• What you are asked to do
Each line below that holds the string "agent" counts once; report the total and nothing else.

• Source records
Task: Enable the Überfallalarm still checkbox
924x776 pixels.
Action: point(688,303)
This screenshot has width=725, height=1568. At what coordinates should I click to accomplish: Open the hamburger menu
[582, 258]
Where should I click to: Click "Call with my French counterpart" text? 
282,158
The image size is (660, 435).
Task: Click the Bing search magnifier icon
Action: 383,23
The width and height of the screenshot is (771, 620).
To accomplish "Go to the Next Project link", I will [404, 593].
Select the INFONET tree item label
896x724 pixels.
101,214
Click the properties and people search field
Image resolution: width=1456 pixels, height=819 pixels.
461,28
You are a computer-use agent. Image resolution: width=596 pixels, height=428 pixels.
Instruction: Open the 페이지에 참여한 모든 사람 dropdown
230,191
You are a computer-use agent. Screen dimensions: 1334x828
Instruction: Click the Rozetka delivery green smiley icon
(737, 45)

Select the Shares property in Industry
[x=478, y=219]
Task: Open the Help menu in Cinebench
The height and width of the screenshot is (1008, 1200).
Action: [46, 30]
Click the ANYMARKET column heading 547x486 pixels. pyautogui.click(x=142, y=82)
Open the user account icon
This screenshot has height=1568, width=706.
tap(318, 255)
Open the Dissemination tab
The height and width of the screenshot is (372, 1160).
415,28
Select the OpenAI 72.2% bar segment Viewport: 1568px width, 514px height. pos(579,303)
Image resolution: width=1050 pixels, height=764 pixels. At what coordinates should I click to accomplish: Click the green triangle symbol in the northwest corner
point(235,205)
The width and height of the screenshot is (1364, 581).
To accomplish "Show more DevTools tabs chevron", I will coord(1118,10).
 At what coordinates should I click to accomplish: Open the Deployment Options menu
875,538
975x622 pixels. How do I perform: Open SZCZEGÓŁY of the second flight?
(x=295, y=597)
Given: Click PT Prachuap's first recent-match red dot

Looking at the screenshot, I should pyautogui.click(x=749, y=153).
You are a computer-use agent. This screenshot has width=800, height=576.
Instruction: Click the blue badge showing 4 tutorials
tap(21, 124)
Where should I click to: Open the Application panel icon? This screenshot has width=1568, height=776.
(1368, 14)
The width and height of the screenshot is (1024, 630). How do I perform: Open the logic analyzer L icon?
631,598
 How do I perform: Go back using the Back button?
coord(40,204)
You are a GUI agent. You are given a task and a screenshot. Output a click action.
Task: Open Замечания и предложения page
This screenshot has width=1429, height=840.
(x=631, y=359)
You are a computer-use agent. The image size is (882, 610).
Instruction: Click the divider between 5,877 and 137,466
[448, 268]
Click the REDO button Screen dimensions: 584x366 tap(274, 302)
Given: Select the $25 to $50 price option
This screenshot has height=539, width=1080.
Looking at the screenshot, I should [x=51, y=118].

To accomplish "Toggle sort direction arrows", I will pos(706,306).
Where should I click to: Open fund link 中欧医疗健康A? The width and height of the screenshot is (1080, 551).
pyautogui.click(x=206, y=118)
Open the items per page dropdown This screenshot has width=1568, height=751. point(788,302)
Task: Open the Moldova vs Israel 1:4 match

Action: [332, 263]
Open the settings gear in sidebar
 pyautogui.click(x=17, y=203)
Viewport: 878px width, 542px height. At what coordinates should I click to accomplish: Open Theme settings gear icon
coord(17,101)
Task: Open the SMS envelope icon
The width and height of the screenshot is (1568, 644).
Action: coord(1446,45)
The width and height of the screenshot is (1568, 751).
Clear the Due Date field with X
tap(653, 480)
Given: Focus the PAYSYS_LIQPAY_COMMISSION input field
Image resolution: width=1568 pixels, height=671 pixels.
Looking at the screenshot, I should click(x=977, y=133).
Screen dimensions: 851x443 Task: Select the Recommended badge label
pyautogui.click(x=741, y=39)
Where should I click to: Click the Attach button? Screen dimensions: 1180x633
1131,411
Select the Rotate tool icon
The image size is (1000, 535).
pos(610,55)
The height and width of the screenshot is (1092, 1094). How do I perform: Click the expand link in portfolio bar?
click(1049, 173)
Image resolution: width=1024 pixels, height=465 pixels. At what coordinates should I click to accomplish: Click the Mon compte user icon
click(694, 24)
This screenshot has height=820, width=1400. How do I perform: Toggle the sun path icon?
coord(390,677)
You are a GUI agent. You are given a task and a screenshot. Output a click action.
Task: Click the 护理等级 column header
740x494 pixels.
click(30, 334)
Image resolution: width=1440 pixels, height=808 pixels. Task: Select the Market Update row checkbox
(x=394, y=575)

• Written answer
6